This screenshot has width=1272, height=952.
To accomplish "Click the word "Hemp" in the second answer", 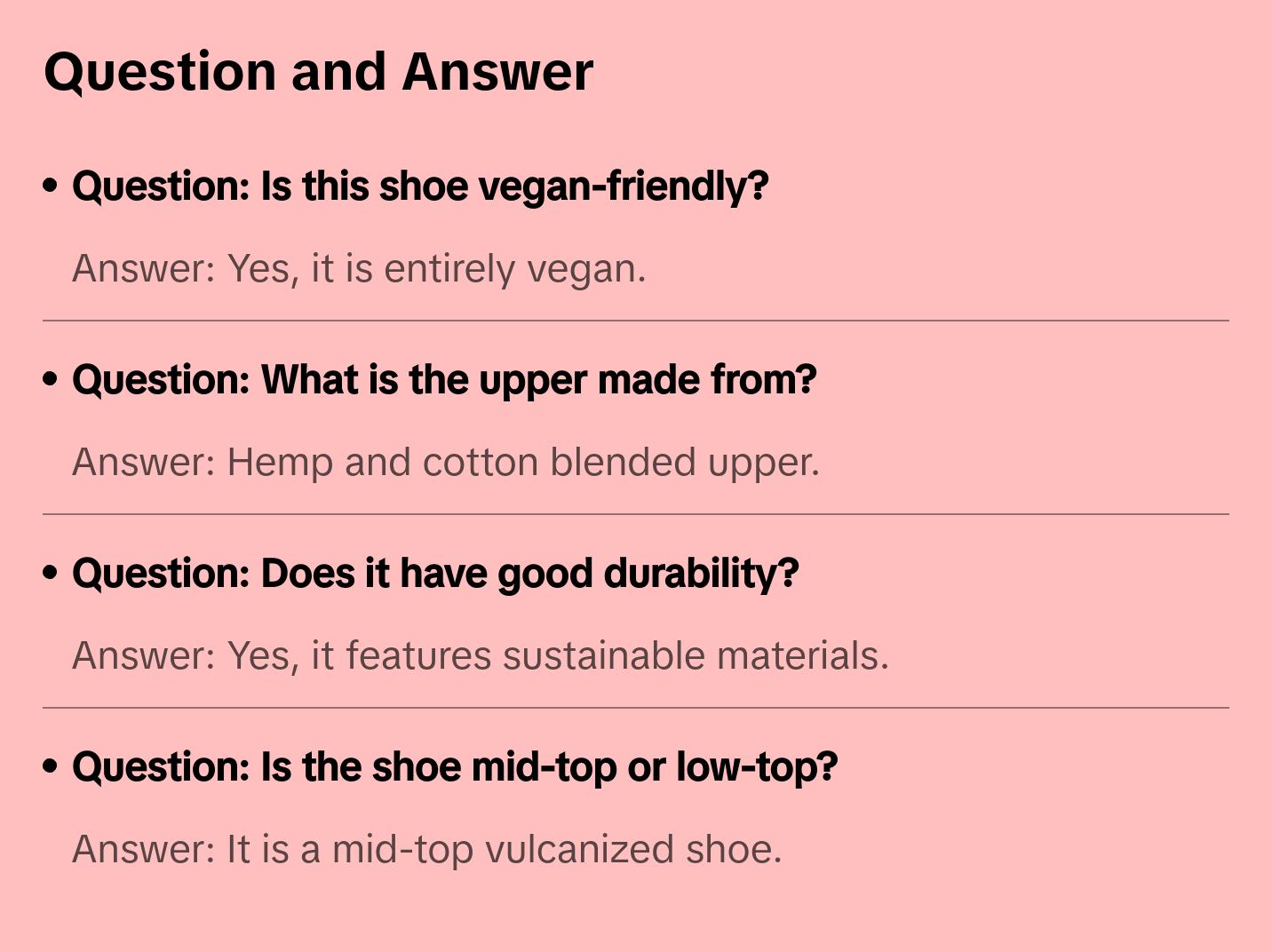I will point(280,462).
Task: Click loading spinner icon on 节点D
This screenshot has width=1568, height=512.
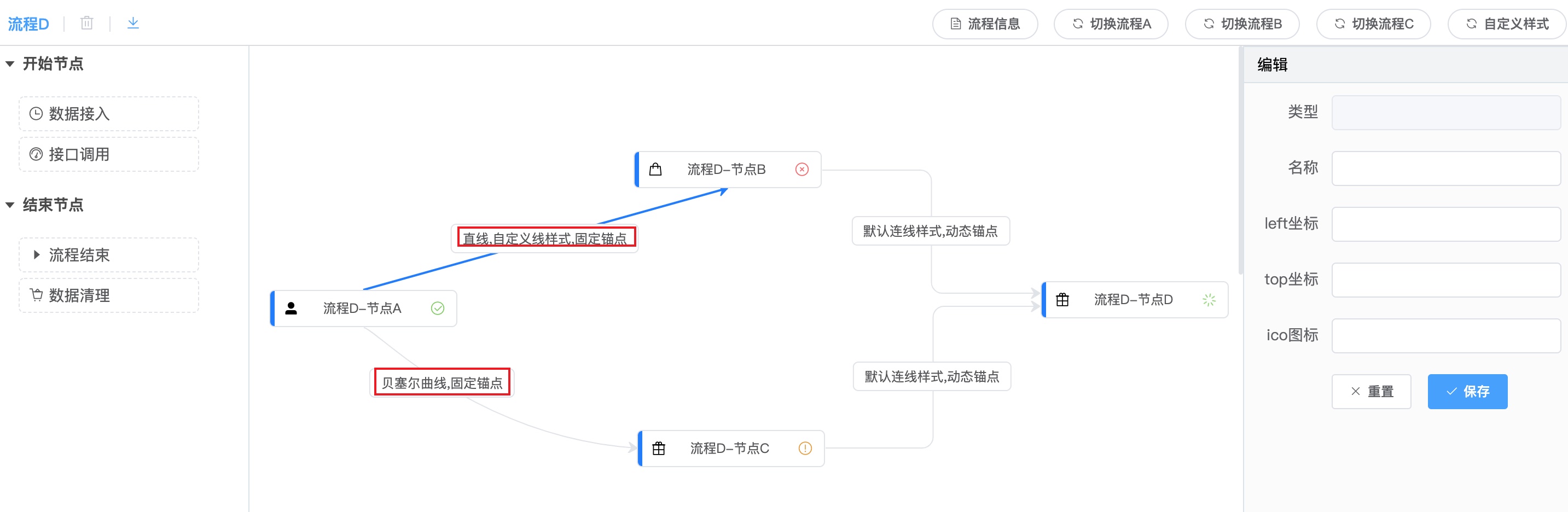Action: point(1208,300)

-------

**EXERCISE**
In the copy, leave out all pictures, and retype exactly each line from the one with "Task: Click loading spinner icon on 节点D" through the last line of the entries.

**SOLUTION FOR THIS TASK**
Task: Click loading spinner icon on 节点D
This screenshot has width=1568, height=512.
Action: point(1208,300)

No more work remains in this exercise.